At this point, the determined swallow frequency can be compared to reference data, as indicated in block 58. In some cases, the reference data to which the patient data is compared can be reference data associated with patient parameters that the patient possesses (e.g., age, sex, etc.). Once the comparison has been performed, the results of the comparison can be reported to the user. In some cases, the results can include the diagnosis of a particular condition. For example, if it was determined that the patient exhibits a relatively low swallow frequency, a dysphagia diagnosis could be reported.

Fig. 6 describes an example method for automatically identifying patient swallow frequency. By way of example, the method can be practiced by the data analyzer described above in relation to Fig. 4 over a predetermined duration of time. Beginning with block 62, the collected patient data is received. The data can then be analyzed to identify a feature in the data that may be associated with a swallow event, as indicated in Fig. 64. Features within the data can be any collection of data that is potentially associated with a swallow. For example, if the patient data is acoustic data, identified features may be data having particular frequencies, amplitudes, and/or time durations that are typically observed when a patient swallows. In some embodiments, appropriate filters can be used to reduce the amount of data that is considered.

After a feature has been identified, the feature can be compared with one or more model swallow data that is representative of data that is typically observed when a patient swallows, as indicated in block 66. Depending upon the nature of the sensor that is used to collect the patient data, the model swallow data can comprise acceleration data or pressure data. Through that comparison, the likelihood of the feature being associated with a swallow can be determined, as indicated in block 68 As mentioned above, the swallow occurrence determination can be made in view of only the information collected by the single sensor. Therefore, only a single channel of data is used to identify swallows.

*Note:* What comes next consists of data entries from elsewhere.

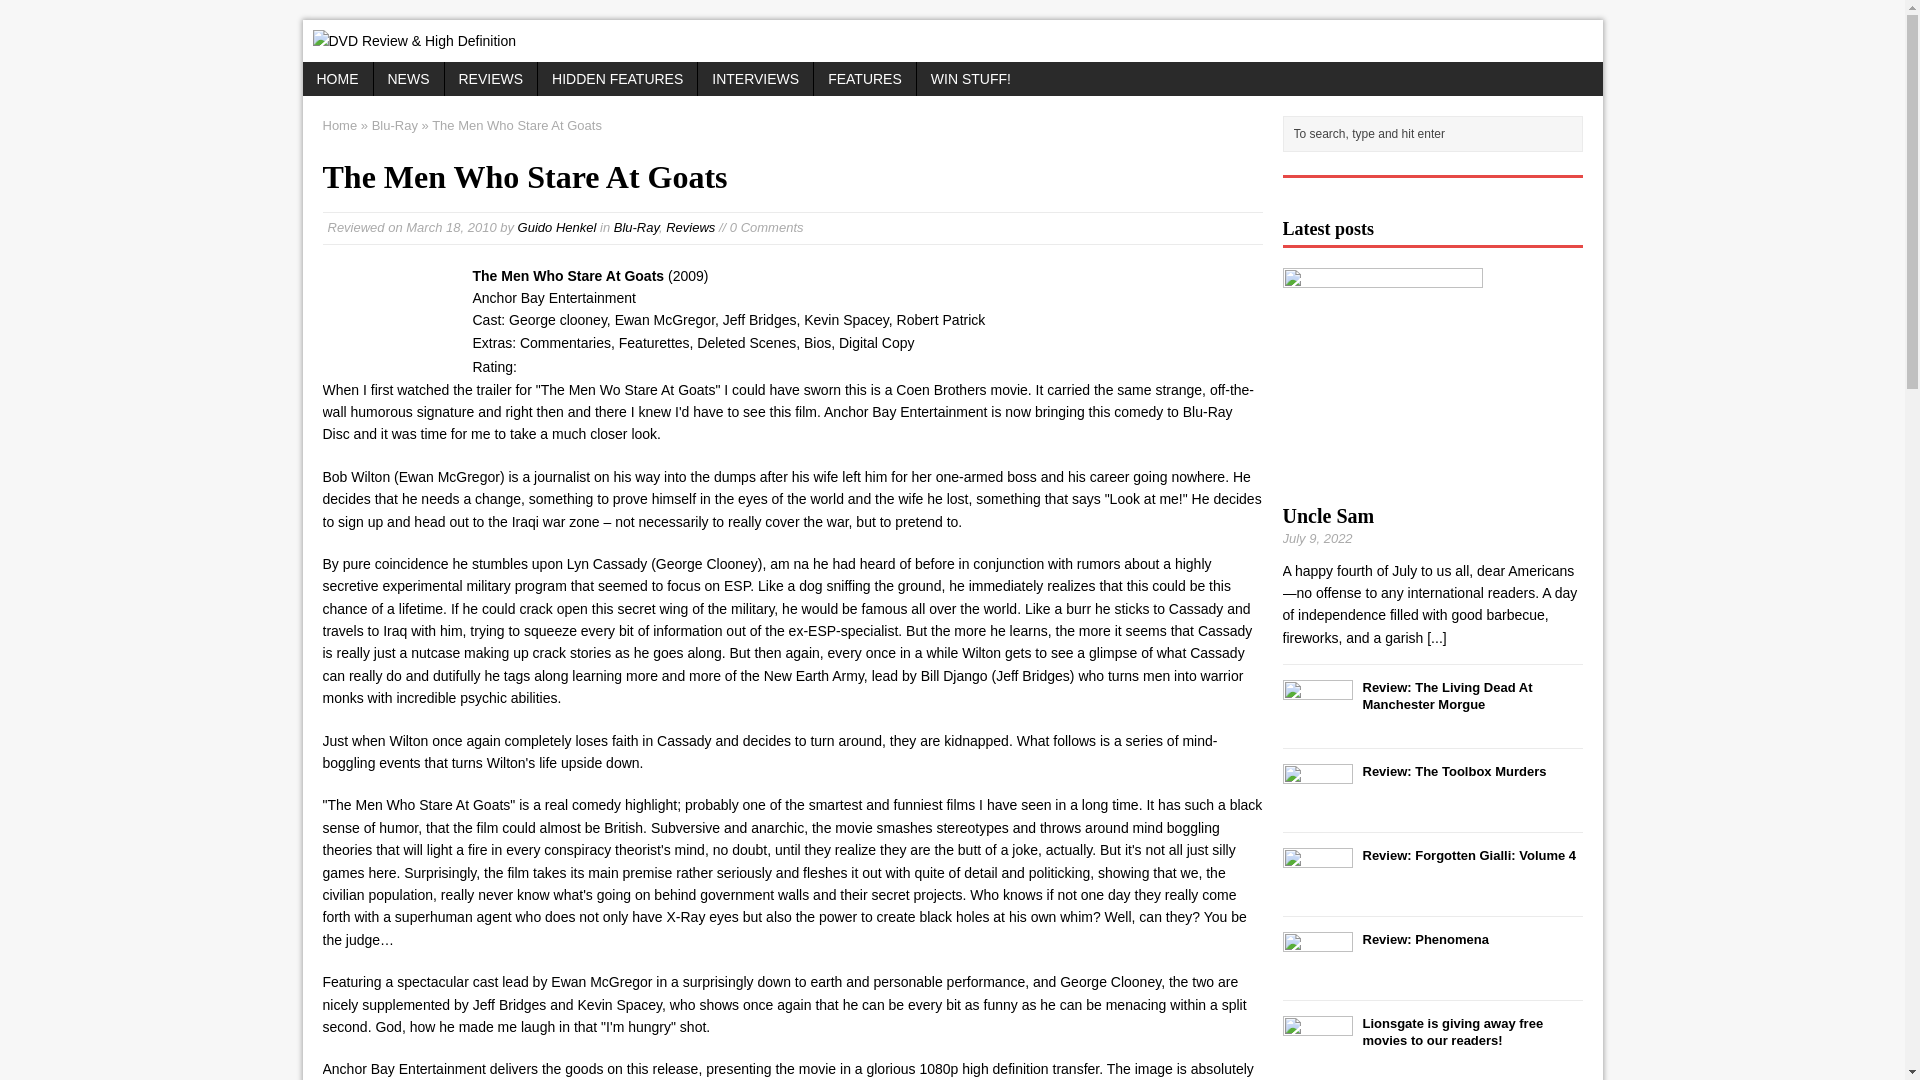  Describe the element at coordinates (1316, 721) in the screenshot. I see `The Living Dead At Manchester Morgue` at that location.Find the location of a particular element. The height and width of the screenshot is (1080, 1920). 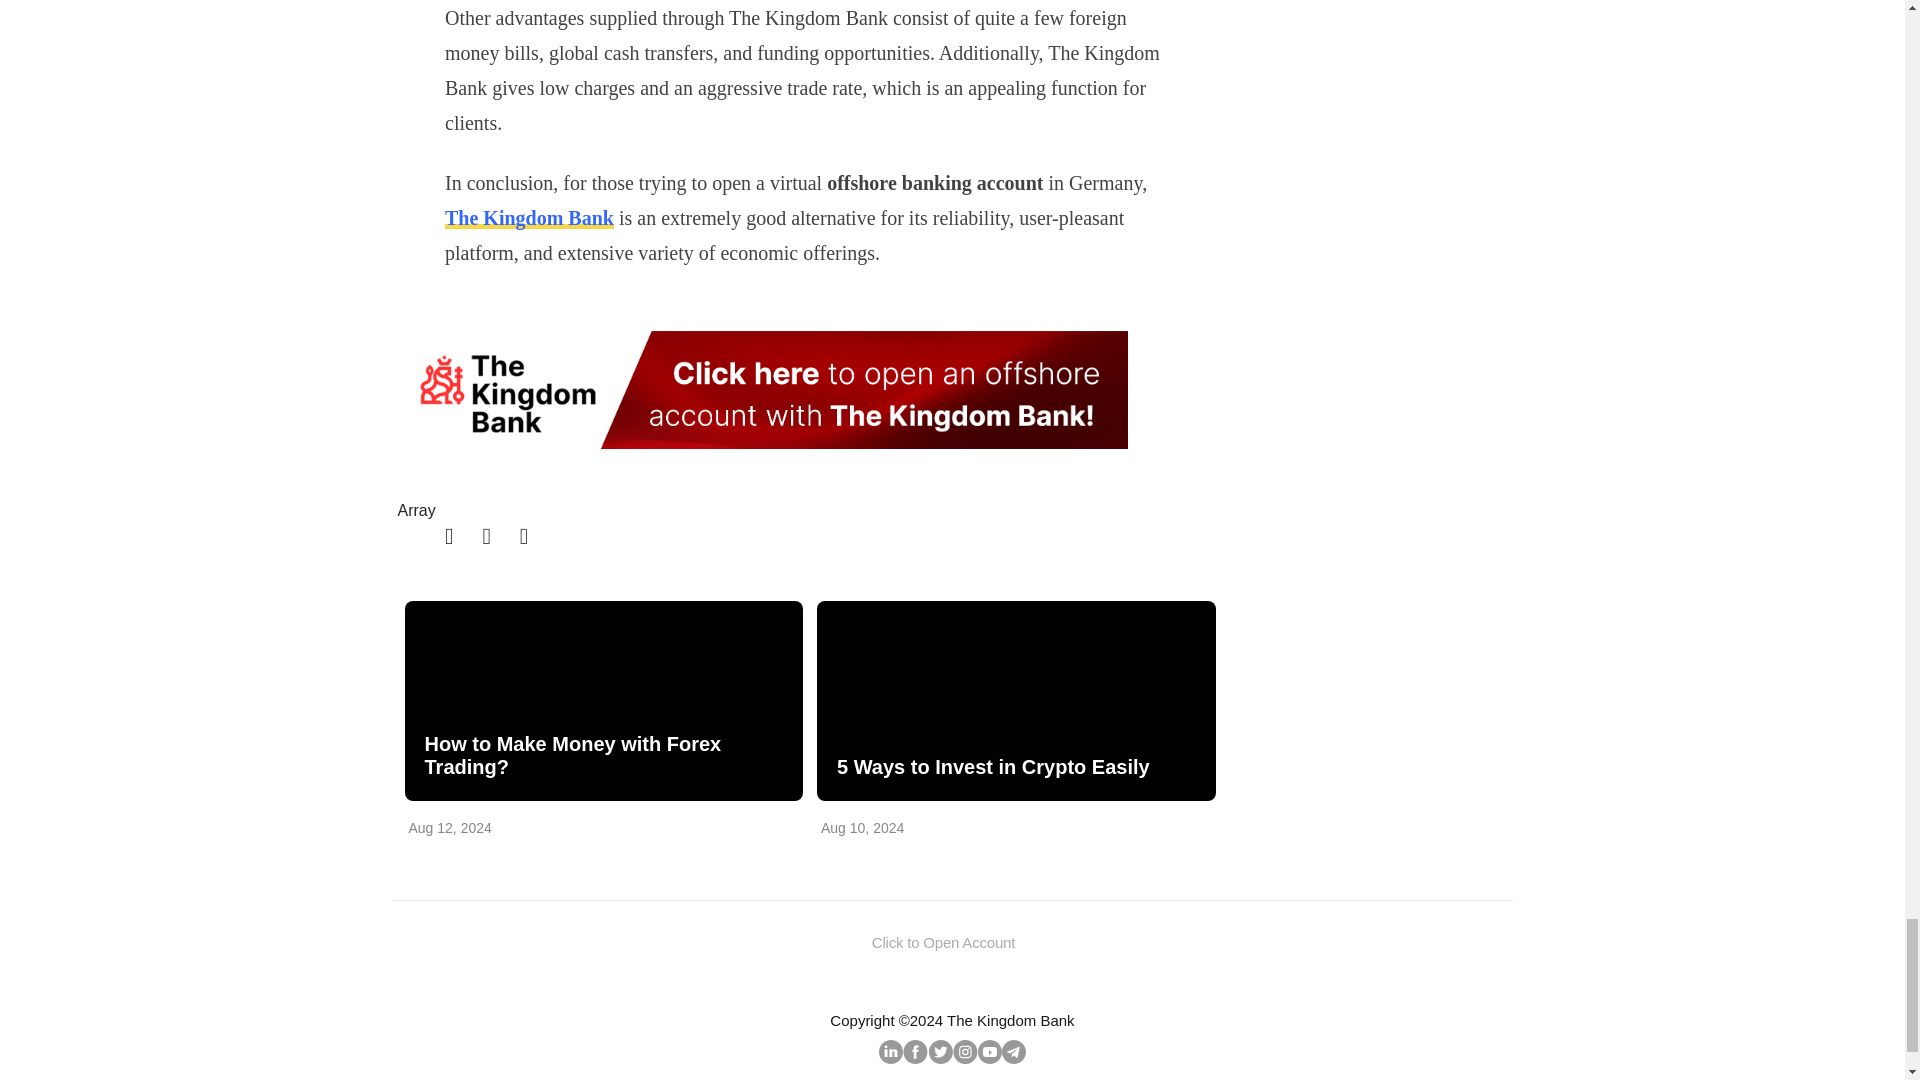

The Kingdom Bank is located at coordinates (530, 218).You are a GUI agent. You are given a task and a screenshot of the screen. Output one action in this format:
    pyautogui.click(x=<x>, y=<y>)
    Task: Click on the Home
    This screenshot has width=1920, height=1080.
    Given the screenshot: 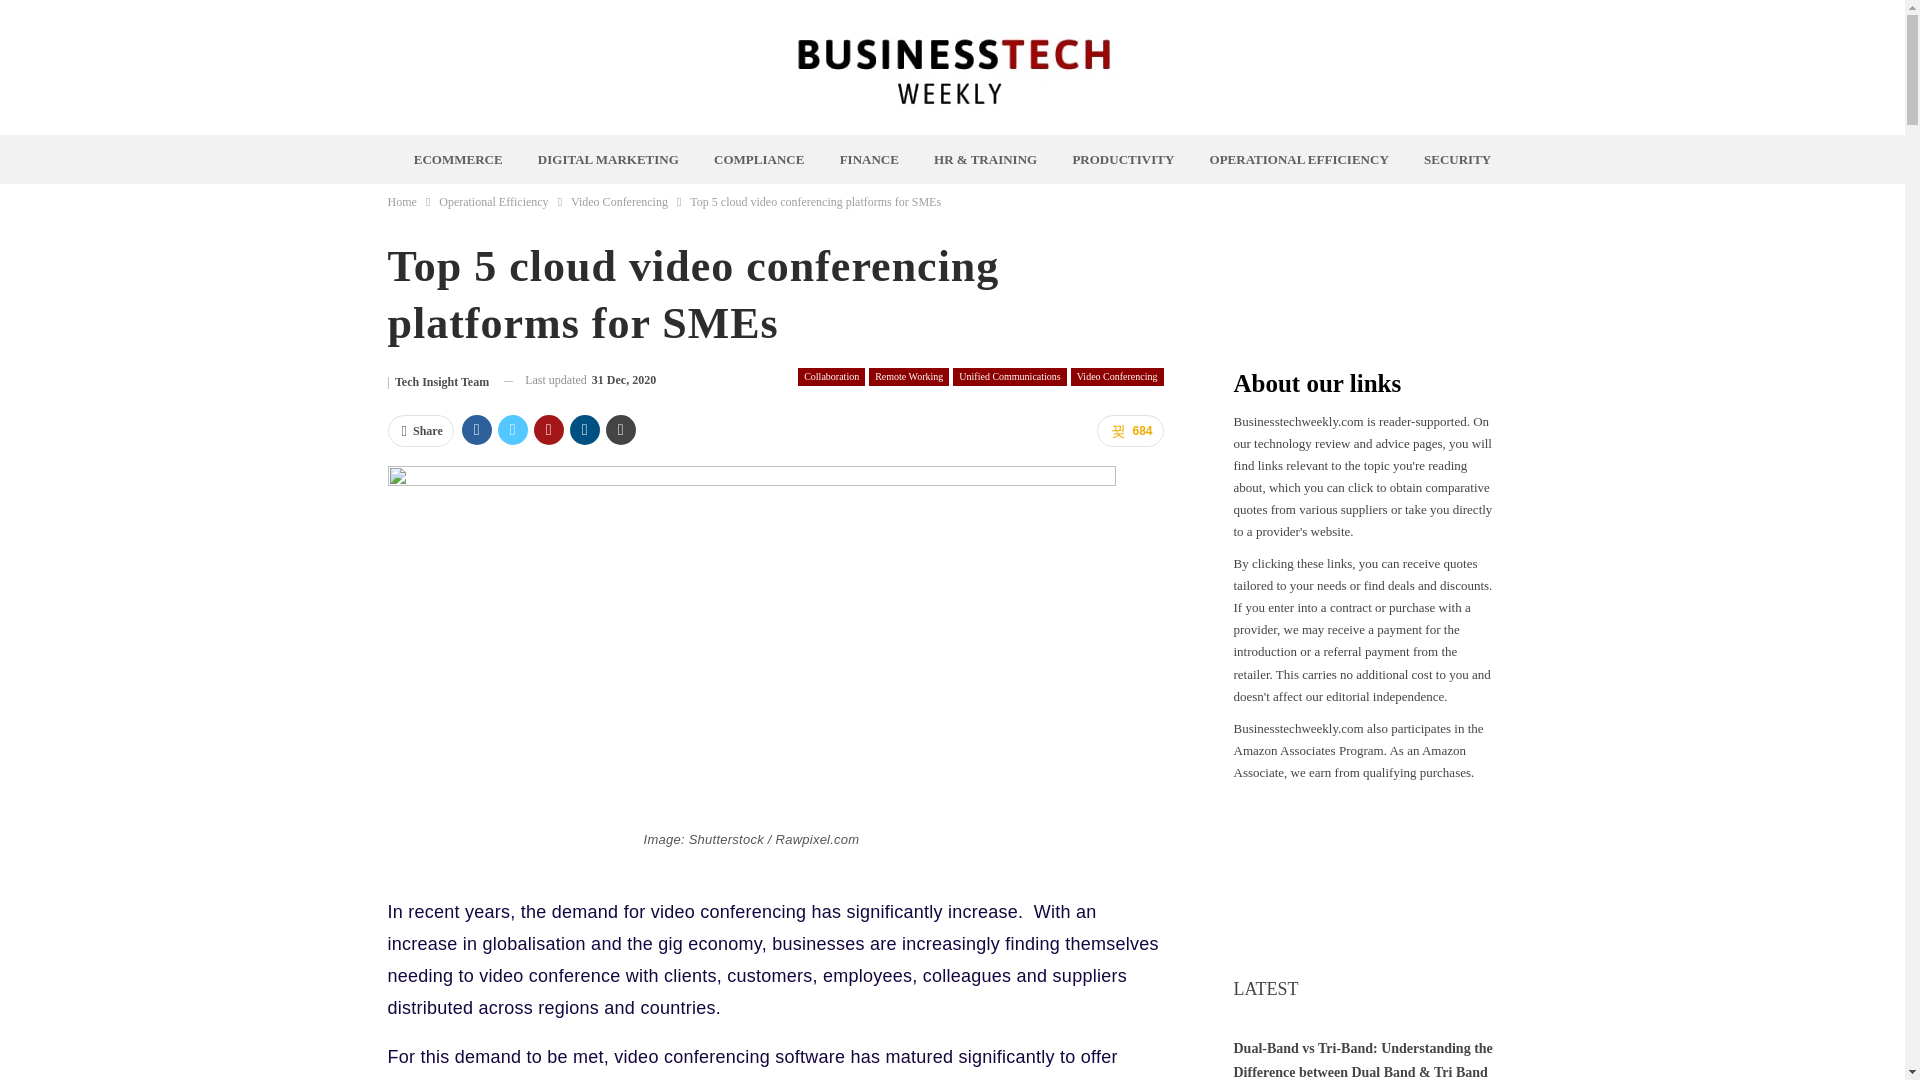 What is the action you would take?
    pyautogui.click(x=402, y=202)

Flow from this point depends upon whether the feature is determined to be likely associated with a swallow or not (see decision block 70). If so, a swallow count is iterated, as indicated in block 74. In not, the swallow count is not iterated. As indicated in decision block 74, flow next depends upon whether further analysis is to be performed. If so, flow returns to block 64 and the next feature within the data is identified. If not, meaning that each feature in the data for the predetermined period of time has been identified and analyzed, flow continues to block 76 at which a total swallow count is output. As mentioned above, a diagnosis (e.g., dysphagia or not) can be output based upon the number of swallows observed in the predetermined time period (i.e. , the swallow frequency).